IATSE rep Steve Aredas and I had a couple of impromptu meetings with stop motion animators who said:
So what can the union do for us? There's not a lot of us working in this field. We go to Laika [in Portland], we come here, we go to work in Europe and Britain. We're always travelling to the next job. Are we going to be here long enough to get a pension? ...
When asked, I said that TAG had represented stop-motion artists in the past, and nothing would please us more than to represent a whole lot of them in the future. I said that the goal was to cover the whole animation business with a cloak of benefits so that people would end up with a decent pension and benefits.
Nobody I talked to objected to that idea.
The studio's staff reminded me of DreamWorks Animation's -- lots of artists from other parts of the globe along with lot of Americans. Some of them wanted to know why they should bother getting into a 401(k), since they planned to go back to their home country when Henry's current project (slated to go for another year) wraps next Spring.
I explained that there were a lot of French and English DreamWorkers who declined to get into the TAG 401(k) Plan years ago, telling me then that they wouldn't be in the States for very long, but whattaya know? Eight years later they were still at the Glendale campus, regretful that they hadn't enrolled earlier.

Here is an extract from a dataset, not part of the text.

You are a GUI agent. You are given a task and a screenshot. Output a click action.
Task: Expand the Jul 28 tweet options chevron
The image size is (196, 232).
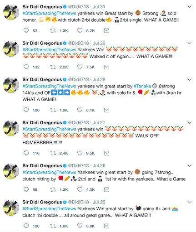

I mentioned something about how life always doesn't unfold the way you plan and anticipate, and that it's wise to take advantage of opportunities as they pass by, since they might not come around again.
(As to the plot of Mr. Selick's new picture: a staffer gave Mr. Aredas and me a thumbnail description of it, but it was very sketchy and we can't reveal story points in any event, since everything is under wraps.
The picture rolls out in October of 2013; if it's successful, I'm sure that there will be more productions coming out of the nondescript building by the bay. And those roving stop-motion artists will get the pension bennies and health coverage they desire.)
4 comments:
When I was an animator on The Nightmare Before Christmas, also in San Francisco, it was a union job. The crew was under the jurisdiction of the "all encompassing" I.A.T.S.E. local 16. Isn't this project unionized the same way?
It's under Disney's IA-TSL agreement, also used by Disney Toons and Disney Feature Animation.
Which is to say, the IA holds the contract. 839 has been given the honorable task of maintaining the contract and representing the members due to our already representing the craft.
I remember another San Francisco warehouse on "James and the Giant Peach." Some things never change, I guess.